Dark/Light Mode

Hukum Rimba Politik Uang

Selasa, 26 Maret 2024 06:22 WIB
SUPRATMAN
SUPRATMAN

RM.id  Rakyat Merdeka - “Banyak Caleg Kecewa. Kata AHY, Ada yang Main Duit Ugal-ugalan,” demikian judul berita di halaman depan Rakyat Merdeka, Senin (25/3) kemarin.

Permainan uang dalam pemilu bukan hal baru. Sudah lama. Jadi semacam tradisi politik. Bahkan, bukan hanya dalam pemilu, dalam kehidupan sehari-hari, sudah dianggap wajar. Yang paling “kecil” tentu saja pungli, pungutan liar.

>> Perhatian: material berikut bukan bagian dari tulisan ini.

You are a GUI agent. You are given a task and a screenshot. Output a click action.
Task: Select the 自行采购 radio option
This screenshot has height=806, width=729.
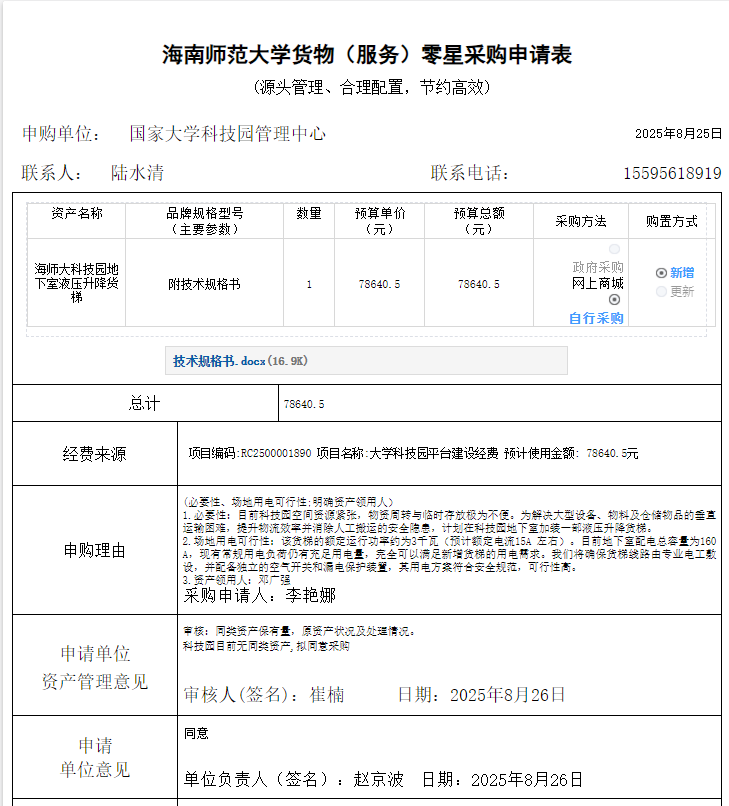pyautogui.click(x=614, y=299)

Karena sudah membudaya, muncul istilah NPWP dalam pemilu. Ini tak ada hubungannya dengan pajak, melainkan “Nomor Piro, Wani Piro”. Nomor berapa, berani berapa (duit).

Di beberapa tempat bahkan warganya secara terang-terangan memasang spanduk “penawaran” yang bertuliskan “Kami Siap Menerima Serangan Fajar”.

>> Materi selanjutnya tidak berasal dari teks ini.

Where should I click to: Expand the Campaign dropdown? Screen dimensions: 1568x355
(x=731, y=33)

Baca juga : Ke Senayan, Artis Perlu “Isi Baterai”

Karena jor-joran, seorang caleg yang maju di DPRD Tangerang mengeluh karena dia dikalahkan oleh uang yang digelontorkan lawannya.

“Dia habis tiga miliar,” kata caleg tersebut merujuk kompetitornya yang lolos ke DPRD. Tidak jelas, apakah kompetitornya tersebut berasal dari sesama partai atau dari partai lain.

Tiga miliar rupiah sebenarnya masih “belum seberapa”. Karena, di beberapa daerah, nilainya lebih tinggi lagi. Bahkan ada yang belasan miliar sampai puluhan miliar. Pemilihan kepala daerah,nilainya lebih “gila” lagi.

Ini sudah tidak sehat. Politik uang pasti akan menghasilkan politisi atau pejabat yang berjuangkeras untuk mengembalikan uang yang sudah di keluarkannya. Supaya balik modal. Kalau perlu, untungnya banyak.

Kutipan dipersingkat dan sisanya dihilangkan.